Thanks. I really didn't want to bring up the damn thing reforming. I wasn't sure if I was right there. That's why I was saying the only way to blow it would be from the center, and blow it big.
Then of course, provided it didn't reassemble, we still have all the little ones to deal with.
But I think overall, having a lot of 10 meter parts hitting the atmosphere might be better than the big one hitting it. You basically are left with one big gamble on this no matter how it goes, unless you can actually disintegrate that thing. One big one, or a whole lot of little ones. I honestly can't say which I would prefer. But if something is headed toward us that could take out a continent, we'd best find some way at that point of facing little ones I think.
I always thought the best way would be to use multiple rockets. Fired in a spaced consecutive order, with low yield warheads, and keep pounding on one side of the asteroid. That could shift it's path so that it missed us. I know about the use of a ship or something to use gravity to alter, but we don't have a ship. And when something is discovered that close to earth, we wouldn't have time to use gravity or the laser theory to move it. Our only chance would be to blast it's orbit.
This area is so fun to get in to. I watch all the science stuff on history channels science channels, etc and read what I can. It's amazing all the theories on what we could do, and not a dang one of those people seem to agree with each other. But here's a question.
Why don't we put some stuff up there that we could use for this event now. Not missiles of course. That would just open a whole other can of worms on this planet.
But this is one of those scenarios that we need to get the world behind. I know so many people that say that we would know years in advance, so there is no chance of earth ever being hit again. Guess what, it was hit about 30 seconds ago with a tiny one somewhere.
I personally am sure that it isn't a matter of if, but when. I love people that think nothing will happen in their lifetime, because it's impossible to. They said the same thing about america being attacked as well. We all see how that worked out.

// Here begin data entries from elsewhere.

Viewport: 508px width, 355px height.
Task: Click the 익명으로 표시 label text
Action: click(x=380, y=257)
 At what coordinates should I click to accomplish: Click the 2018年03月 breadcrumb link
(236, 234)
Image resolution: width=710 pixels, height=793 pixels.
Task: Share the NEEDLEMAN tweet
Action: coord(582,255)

And you know, I could almost, (I repeat, ALMOST)make a case for all the volcanoes, this asteroid, the Jupiter impact etc for the doomsdayers. You know the scenario, earth aligned with the massive black hole at the center and the gravity shift it causes will wipe the planet.I'm betting they already are actually.

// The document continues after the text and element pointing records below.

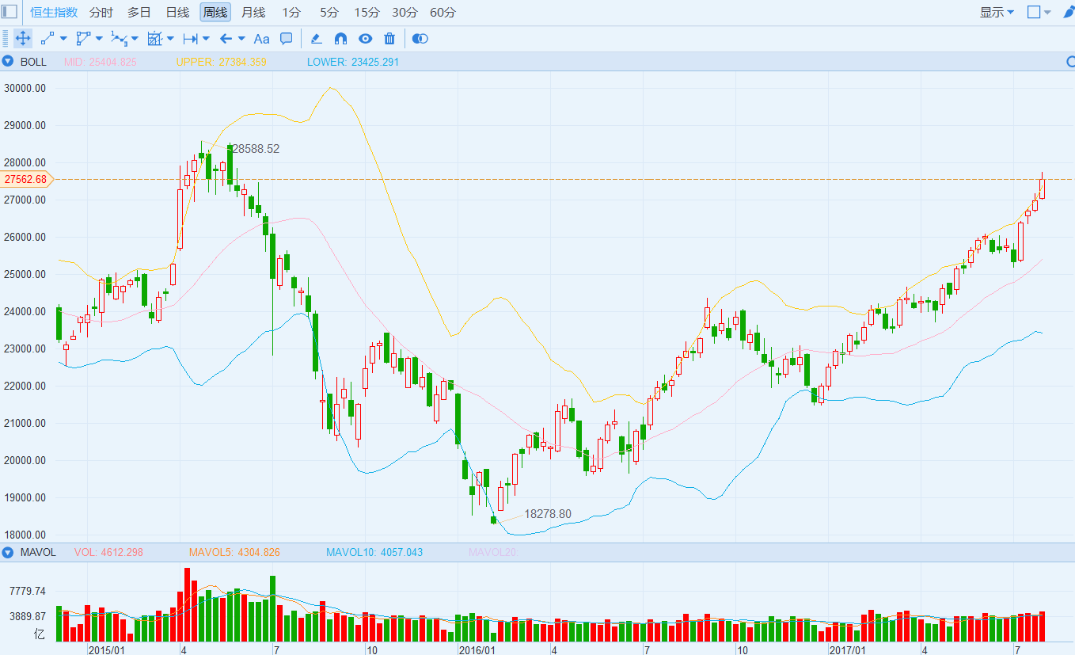Collapse the BOLL indicator panel

click(8, 62)
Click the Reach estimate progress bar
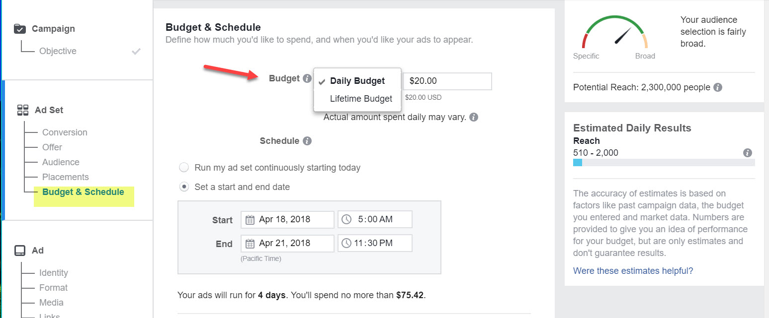769x318 pixels. tap(664, 162)
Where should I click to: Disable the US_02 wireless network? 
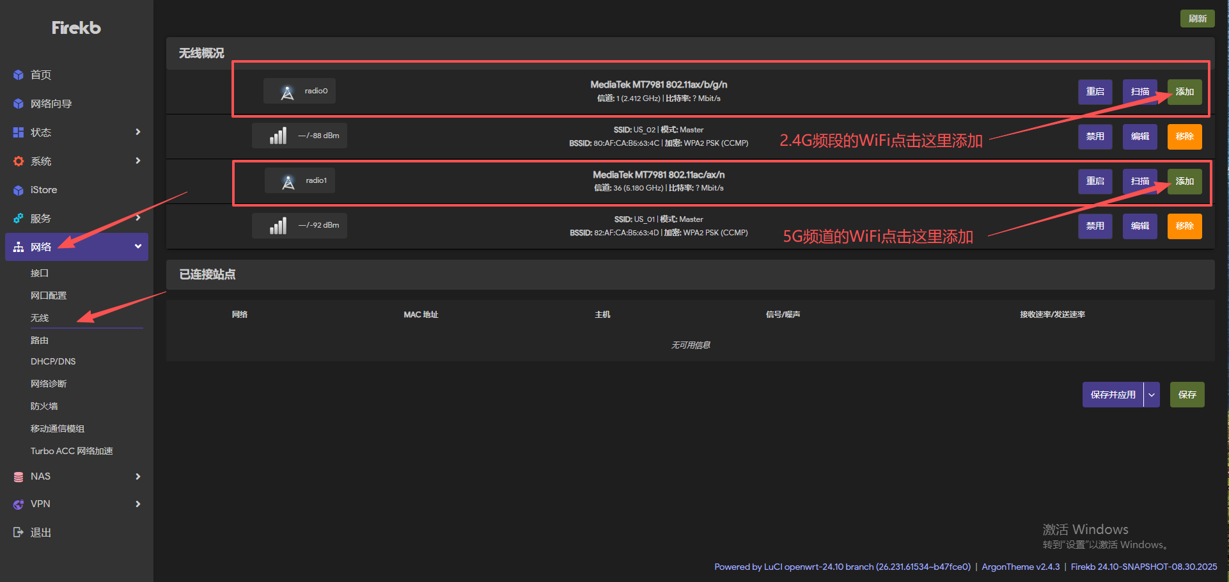(x=1095, y=137)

You brought up something one day about the solar flare, and using magnetics. We should do that around the planet and collect all the stuff floating up there. Then we'd have a weapon against an asteroid hit. Just mount an engine to the junk pile. And put it in orbit around the moon. Do two things at once. Clean up our space pollution, and give us a way to maybe use the gravity effect if we saw it in time. All that junk brought together would have to create a gravity field. Tools, parts, dead sats. There must be tons up there by now.
Anyway, just my non sleep rambling here. I'm sure I bumbled over and let a few things out of here, but that happens when you don't sleep enough, or at all.